Le cliché de face permettra tout d'abord de rechercher une anomalie morphologique patente, telle qu'une séquelle d'ancienne fracture. De même on recherchera une arthrose scapulo-humérale ou acromio-claviculaire. L'examen attentif du bord latéral de la tête humérale permet d'identifier d'éventuelles calcifications témoins d'une tendinopathie de la coiffe des rotateurs.
Concernant le cliché de profil, l'intérêt se portera surtout sur la morphologie acromiale, notamment la présence d'un éperon inférieur qui semble être l'élément le plus prédicitif d'une lésion de la coiffe des rotateurs.
Arthroscanner
Actuellement l'arthroscanner est l'examen de référence pour l'étude de la coiffe des rotateurs. Il permet notamment d'analyser finement les ruptures complètes ou partielles.
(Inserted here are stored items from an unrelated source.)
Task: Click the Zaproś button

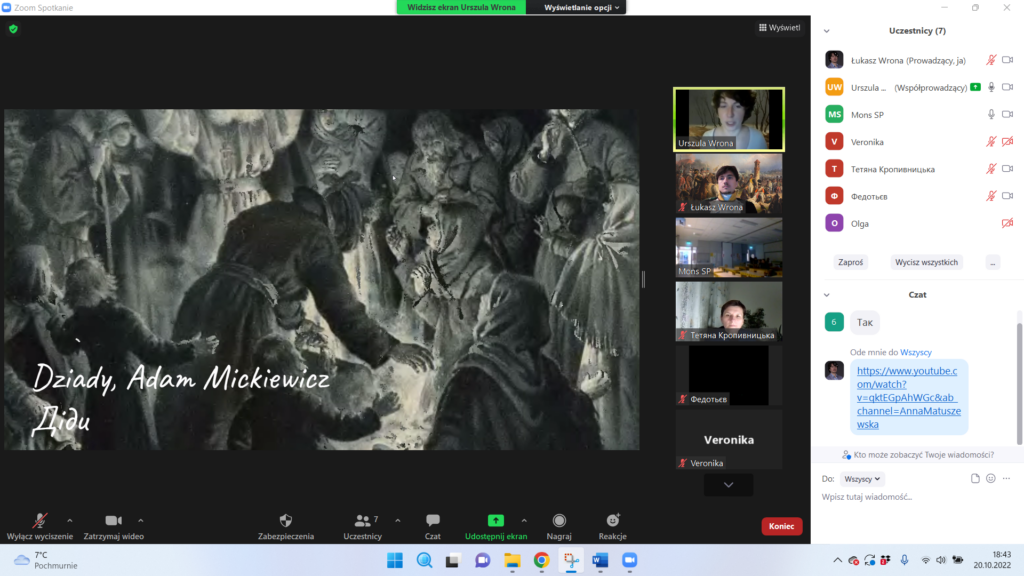Action: (850, 262)

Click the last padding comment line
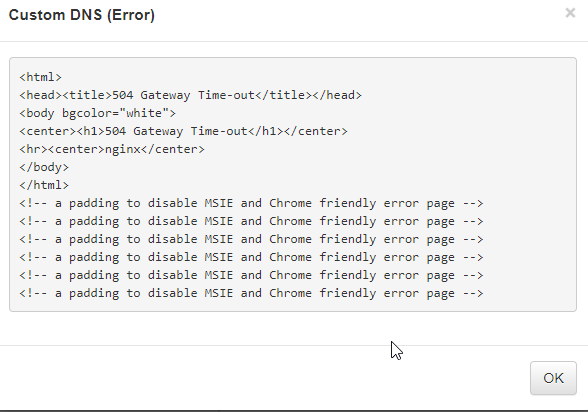[x=251, y=293]
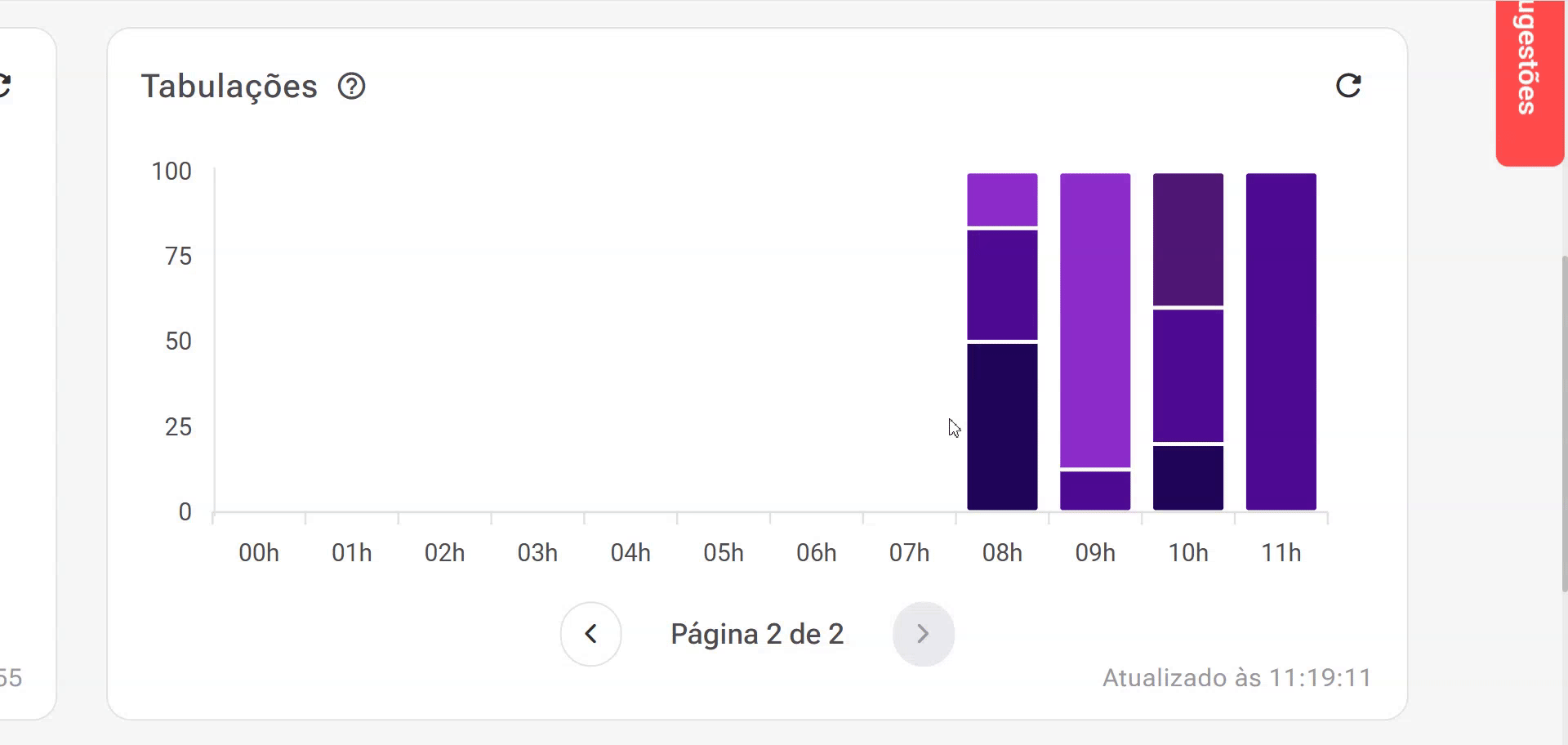The image size is (1568, 745).
Task: Click the bottom dark segment at 10h
Action: coord(1188,478)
Il en est de même pour l'étude des lésions du bourrelet péri-glénoïdien.
IRM
L'IRM est plus difficile d'accès que l'arthroscanner. Sa sensibilité varie considérablement suivant la puissance de l'appareil utilisé. Cependant sa réalisation est requise pour toute demande de reconnaissance en maladie professionnelle.
Echographie
Il s'agit d'un examen de débrouillage, dont les résultats sont très opérateur-dépendants. Il est rare qu'une décision thérapeutique ne s'appuie que sur la seule échographie.